Before a risk is treated, it’s known as an inherent risk. After treatment, the risk is referred to as a residual risk.
The main treatment options are as follows.
· Modify, mitigate or reduce;
· Transfer or share;
· Avoid or terminate the activity causing the risk; and
· Accept or tolerate the risk
We’ll look at each of these in more detail in the next video.
The measures put in place to reduce risk are known as controls. There are three primary types of control:
· Administrative or procedural controls which include policies and procedures;
· Technical controls which usually involve IT, firewalls and password authentication; and
· Physical controls like gates and walls.

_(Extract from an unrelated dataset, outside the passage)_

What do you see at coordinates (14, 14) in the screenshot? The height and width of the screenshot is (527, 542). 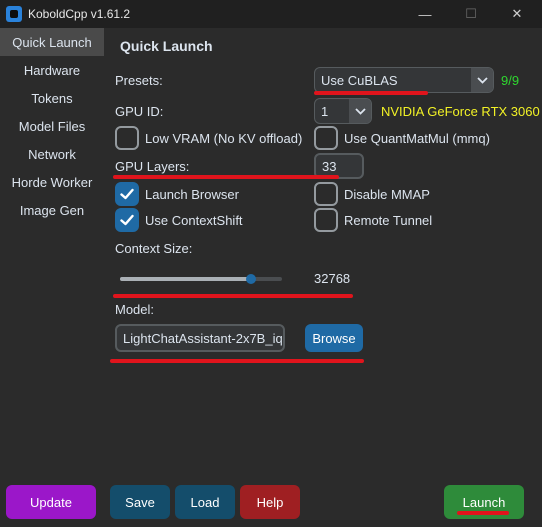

There are some overlaps here, for example a door-entry mechanism (a physical control) can be controlled by an IT system (a technical control) which records who entered and left.
Controls can also be distinguished by what they do:
· Directive controls tell people what to do, for example an Acceptable Use Policy;
· Detective controls detect activity, for example an audit;
· Preventive controls stop certain activities, for example a firewall;
· Corrective controls correct for some failures, for example a backup generator;
· Restorative controls restore systems to normal functionality, for example a backup and restore system;
· Deterrent controls try to stop an activity happening, for example a prominent CCTV camera; and
· Compensating controls are put in place to compensate for one of the other controls which may not be available.
There can be an overlap here, for example a CCTV camera may deter as well as detect.
The course syllabus only explicitly mentions the first four of these controls. However, the others are widely referred to in information security and are worth knowing.
That’s the end of this video on understanding risks.